Il ruolo di Zuckerberg e Meta
Una riflessione che Morin inserisce, significativamente, tra le “lezioni del Coronavirus”. Un tema il cui ultimo capitolo, in ordine cronologico, sembra averlo scritto il CEO di Meta Mark Zuckerberg nelle scorse settimane, confermando le peggiori accuse dei critici della gestione pandemica in un’intervista-confessione che accompagna il riposizionamento di Meta sotto la presidenza Trump, con l’adozione di un sistema di gestione contenuti sul modello di X di Musk. Raccontando come informazioni vere (tra cui Zuckerberg cita i “possibili effetti collaterali dei vaccini”) siano state rimosse dietro forti pressioni dell’amministrazione Biden, Zuckerberg rivela al mondo l’acqua calda, ovvero che il fact-checking è a sua volta uno strumento intrinsecamente politico, tutt’altro che neutrale, specialmente su questioni complesse e divisive. Ma anche il rinnovato impegno di Zuckerberg per la “libertà di espressione” ha una valenza politica: “Lavoreremo col presidente Trump per respingere i governi di tutto il mondo che se la prendono con le società americane e premono per una censura maggiore” (Ansa). Dietro la “trumpizzazione” dei colossi hi-tech statunitense, l’obiettivo dichiarato è ancora quello di sostituire alle leggi degli Stati le policy delle grandi corporazioni, le stesse che, dietro la foglia di fico del fact-checking, hanno compresso a piacimento diritti di espressione costituzionalmente garantiti, rimuovendo post e persino contenuti giornalistici che non violavano alcuna legge.

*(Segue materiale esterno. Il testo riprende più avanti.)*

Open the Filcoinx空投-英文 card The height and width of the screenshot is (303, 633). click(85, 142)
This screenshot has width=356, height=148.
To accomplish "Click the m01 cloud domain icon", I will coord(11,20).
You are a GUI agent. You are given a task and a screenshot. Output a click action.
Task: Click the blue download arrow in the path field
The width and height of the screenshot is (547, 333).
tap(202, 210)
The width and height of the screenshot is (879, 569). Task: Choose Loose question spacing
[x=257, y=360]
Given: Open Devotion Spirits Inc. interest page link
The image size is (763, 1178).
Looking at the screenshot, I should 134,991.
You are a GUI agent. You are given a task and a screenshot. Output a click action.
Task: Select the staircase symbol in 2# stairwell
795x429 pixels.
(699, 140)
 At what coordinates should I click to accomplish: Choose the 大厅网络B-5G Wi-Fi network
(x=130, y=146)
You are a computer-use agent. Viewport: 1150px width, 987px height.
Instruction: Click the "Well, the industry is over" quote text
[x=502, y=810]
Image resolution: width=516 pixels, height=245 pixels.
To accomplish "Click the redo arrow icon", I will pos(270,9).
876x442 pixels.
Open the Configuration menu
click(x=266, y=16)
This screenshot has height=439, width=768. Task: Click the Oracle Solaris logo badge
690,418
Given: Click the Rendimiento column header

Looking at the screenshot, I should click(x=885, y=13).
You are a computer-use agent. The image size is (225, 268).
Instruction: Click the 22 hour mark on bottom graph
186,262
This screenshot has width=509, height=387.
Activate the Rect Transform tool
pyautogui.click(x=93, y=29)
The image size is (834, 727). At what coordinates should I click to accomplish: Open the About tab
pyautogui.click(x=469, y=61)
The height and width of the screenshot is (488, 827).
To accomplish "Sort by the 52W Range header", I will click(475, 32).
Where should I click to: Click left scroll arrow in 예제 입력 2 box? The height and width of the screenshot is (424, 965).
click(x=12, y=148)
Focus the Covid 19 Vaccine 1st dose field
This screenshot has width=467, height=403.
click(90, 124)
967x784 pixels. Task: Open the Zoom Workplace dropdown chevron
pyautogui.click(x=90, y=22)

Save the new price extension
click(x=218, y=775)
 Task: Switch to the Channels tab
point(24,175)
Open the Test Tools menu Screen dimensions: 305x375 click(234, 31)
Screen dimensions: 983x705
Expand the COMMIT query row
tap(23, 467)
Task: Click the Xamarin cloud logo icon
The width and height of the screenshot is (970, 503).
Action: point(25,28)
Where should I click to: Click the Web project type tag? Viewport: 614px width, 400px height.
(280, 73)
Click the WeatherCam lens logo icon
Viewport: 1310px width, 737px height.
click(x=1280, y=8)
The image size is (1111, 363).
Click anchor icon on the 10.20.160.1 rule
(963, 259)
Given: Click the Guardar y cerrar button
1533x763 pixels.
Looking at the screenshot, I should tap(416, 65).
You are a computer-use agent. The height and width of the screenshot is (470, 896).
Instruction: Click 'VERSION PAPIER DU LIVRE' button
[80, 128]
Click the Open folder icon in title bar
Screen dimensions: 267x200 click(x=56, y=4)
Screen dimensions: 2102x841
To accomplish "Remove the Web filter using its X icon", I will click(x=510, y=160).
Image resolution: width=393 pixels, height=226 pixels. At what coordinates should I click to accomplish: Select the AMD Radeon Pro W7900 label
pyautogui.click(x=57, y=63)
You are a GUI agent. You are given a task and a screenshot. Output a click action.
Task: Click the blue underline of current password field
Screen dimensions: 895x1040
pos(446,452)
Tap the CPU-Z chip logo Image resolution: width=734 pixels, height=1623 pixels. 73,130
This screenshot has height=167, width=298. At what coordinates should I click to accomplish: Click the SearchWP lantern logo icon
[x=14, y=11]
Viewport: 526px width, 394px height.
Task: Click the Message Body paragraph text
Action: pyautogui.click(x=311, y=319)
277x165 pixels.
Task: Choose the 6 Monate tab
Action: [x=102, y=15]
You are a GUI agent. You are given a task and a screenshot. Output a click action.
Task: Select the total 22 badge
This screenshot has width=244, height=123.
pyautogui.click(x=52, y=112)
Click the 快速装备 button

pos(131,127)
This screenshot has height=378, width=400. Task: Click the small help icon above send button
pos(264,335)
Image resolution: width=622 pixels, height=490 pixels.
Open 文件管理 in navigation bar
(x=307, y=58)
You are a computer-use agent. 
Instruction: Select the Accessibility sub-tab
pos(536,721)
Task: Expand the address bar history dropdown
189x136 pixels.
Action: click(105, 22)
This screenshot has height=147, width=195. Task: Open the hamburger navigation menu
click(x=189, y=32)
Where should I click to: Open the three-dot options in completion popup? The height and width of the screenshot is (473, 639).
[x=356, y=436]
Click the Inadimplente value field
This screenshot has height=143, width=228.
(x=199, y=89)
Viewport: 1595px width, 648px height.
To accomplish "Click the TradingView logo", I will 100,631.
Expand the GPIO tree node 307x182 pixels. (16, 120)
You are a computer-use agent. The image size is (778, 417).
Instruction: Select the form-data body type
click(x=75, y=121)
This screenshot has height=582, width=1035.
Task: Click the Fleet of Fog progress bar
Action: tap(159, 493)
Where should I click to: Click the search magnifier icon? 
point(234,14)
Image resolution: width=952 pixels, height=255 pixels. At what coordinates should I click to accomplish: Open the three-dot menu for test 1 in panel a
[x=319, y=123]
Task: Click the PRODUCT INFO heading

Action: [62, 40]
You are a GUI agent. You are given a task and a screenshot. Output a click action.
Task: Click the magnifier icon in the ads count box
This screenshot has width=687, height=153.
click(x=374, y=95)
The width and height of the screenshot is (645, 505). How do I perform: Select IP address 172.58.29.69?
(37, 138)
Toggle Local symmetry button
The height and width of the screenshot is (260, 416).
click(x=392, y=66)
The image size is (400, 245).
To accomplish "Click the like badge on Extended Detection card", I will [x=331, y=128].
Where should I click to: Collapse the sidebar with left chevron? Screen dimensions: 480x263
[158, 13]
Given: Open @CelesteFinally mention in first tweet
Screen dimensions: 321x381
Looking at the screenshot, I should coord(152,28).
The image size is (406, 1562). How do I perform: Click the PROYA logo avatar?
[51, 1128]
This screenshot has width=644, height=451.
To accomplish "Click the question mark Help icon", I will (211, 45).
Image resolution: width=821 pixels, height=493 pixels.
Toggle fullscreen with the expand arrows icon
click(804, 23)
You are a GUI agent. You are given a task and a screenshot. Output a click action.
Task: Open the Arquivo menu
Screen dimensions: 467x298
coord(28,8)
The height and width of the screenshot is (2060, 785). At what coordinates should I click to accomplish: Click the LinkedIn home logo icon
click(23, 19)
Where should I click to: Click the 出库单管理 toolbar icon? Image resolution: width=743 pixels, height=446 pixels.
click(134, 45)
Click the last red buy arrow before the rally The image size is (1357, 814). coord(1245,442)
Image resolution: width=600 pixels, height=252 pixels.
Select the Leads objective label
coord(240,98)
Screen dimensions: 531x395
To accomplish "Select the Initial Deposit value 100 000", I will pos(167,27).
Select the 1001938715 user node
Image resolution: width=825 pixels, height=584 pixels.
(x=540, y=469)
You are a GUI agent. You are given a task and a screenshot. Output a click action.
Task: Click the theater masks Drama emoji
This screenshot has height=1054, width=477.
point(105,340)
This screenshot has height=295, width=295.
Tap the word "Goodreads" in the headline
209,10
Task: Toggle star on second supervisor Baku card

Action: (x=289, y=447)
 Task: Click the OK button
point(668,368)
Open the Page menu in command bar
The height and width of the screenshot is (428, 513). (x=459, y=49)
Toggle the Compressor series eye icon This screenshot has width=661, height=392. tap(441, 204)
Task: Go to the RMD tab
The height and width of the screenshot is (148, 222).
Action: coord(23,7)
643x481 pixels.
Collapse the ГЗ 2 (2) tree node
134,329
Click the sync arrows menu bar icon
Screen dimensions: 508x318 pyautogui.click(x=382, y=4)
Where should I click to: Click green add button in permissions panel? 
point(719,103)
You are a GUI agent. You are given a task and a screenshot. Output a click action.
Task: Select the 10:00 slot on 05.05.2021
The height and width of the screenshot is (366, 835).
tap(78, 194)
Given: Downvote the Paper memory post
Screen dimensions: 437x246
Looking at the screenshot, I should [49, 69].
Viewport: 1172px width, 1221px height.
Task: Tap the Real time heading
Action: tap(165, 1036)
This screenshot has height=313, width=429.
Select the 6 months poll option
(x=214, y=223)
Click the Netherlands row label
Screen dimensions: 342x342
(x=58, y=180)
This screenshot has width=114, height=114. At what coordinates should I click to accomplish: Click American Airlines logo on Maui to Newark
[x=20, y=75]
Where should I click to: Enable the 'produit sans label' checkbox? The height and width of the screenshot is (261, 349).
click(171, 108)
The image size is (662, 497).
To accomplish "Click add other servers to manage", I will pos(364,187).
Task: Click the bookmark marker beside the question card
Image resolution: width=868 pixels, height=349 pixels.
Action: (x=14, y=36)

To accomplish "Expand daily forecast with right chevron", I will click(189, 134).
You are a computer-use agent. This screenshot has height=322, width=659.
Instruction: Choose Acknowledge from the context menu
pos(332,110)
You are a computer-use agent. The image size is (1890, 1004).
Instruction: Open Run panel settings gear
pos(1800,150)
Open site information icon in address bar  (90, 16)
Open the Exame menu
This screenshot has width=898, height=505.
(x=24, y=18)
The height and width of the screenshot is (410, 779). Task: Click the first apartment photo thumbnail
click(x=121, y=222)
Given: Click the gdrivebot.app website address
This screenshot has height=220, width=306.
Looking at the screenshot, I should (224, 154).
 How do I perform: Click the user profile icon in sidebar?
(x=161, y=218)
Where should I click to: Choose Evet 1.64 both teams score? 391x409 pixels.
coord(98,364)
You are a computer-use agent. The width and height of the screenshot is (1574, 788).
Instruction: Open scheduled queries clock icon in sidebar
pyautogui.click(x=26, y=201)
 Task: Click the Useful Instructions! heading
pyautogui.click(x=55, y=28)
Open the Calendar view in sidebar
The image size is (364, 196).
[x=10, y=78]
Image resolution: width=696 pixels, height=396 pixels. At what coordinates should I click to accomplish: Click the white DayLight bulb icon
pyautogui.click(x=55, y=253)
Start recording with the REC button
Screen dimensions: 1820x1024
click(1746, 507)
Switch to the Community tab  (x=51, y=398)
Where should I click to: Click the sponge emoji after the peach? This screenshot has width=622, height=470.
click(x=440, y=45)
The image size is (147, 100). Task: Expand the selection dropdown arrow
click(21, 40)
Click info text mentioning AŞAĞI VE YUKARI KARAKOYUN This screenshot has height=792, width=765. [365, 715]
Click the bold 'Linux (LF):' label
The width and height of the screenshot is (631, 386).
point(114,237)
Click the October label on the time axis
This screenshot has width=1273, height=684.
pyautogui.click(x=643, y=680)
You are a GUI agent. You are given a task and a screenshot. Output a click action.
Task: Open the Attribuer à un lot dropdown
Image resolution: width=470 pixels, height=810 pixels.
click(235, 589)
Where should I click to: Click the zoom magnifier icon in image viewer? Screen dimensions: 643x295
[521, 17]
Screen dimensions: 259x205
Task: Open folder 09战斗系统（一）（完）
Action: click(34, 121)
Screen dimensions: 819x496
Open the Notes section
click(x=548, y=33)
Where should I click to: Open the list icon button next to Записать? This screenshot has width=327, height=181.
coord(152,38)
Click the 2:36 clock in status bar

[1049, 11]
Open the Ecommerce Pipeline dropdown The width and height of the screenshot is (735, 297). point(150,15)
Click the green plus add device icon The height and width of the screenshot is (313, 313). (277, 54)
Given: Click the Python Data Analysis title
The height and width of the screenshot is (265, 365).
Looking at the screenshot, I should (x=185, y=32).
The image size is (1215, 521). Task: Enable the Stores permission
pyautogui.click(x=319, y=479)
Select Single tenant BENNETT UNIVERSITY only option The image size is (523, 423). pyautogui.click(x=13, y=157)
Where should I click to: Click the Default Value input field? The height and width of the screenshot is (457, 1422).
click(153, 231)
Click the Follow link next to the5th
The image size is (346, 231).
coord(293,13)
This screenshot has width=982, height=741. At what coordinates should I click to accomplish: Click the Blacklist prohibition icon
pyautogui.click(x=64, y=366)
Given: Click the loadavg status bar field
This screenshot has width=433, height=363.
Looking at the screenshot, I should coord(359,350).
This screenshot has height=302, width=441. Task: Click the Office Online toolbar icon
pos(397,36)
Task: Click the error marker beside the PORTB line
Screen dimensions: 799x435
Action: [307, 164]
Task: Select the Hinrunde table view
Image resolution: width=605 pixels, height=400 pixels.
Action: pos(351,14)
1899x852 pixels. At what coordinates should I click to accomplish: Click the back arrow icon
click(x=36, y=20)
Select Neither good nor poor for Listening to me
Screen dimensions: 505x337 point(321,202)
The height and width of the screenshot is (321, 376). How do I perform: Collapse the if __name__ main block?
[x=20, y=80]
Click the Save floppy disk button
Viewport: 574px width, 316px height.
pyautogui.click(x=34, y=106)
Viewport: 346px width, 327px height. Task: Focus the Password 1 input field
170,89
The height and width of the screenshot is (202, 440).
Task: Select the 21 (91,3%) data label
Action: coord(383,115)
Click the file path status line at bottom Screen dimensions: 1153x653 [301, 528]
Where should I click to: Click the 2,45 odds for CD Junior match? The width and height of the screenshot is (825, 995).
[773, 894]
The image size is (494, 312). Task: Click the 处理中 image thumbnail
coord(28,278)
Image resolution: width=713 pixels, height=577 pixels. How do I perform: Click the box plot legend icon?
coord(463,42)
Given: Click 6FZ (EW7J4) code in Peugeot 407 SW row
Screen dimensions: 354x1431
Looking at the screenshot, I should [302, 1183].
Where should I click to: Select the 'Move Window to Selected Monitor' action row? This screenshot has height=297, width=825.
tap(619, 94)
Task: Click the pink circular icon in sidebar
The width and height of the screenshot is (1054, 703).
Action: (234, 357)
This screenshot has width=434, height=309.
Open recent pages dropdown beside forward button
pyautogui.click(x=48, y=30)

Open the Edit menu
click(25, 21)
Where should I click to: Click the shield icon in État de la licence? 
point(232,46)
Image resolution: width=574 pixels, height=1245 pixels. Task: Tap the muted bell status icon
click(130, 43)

L’infoclastia distrugge l’informazione
L’istituzionalizzazione dell’infoclastia da parte del duo Musk-Trump, libero di presentarsi come liberatore dalla censura (e persino dalla guerra) per oggettivo fallimento ontologico dei democratici, segna ufficialmente il passaggio da una forma di censura “classica” (dal sapore novecentesco nonostante la patch del fact-checking) all’iperliberismo dell’informazione a vantaggio delle big-tech, ancora più libere di ridisegnare la mappa dei significati e dei valori sulla sola base del profitto. Logico approdo di un sistema in cui il valore di un contenuto è già determinato dal numero di click molto più che dalla sua “possibile” verità (motivo per cui la linea del fact-checking politico era perdente sul piano economico). Nella logica infoclastica (a differenza di quella “infodemica”) non esistono più informazioni “giuste” o “sbagliate” o, quantomeno, non vi è tra le stesse alcuna possibile differenza di rango. La censura post-moderna, infoclastica, non distrugge più singole informazioni ma l’in-formazione, nel suo complesso, come possibilità e come concetto, sia comunemente inteso che, letteralmente, come “formazione interiore” a livello etico e cognitivo. È l’applicazione del pregiudizio neoliberista sul piano dell’espressione e della coscienza civile. L’idea che, eliminando ogni regola nella circolazione dell’informazione e della comunicazione, si producano vantaggi per tutti. Ma come il neoliberismo ha prodotto più libertà per le merci che per l’umano, così le parole circoleranno libere e i pensieri saranno incatenati, smistati dietro rigida sorveglianza algoritmica. E così sarà per i cervelli, merce organica per l’azionista di maggioranza.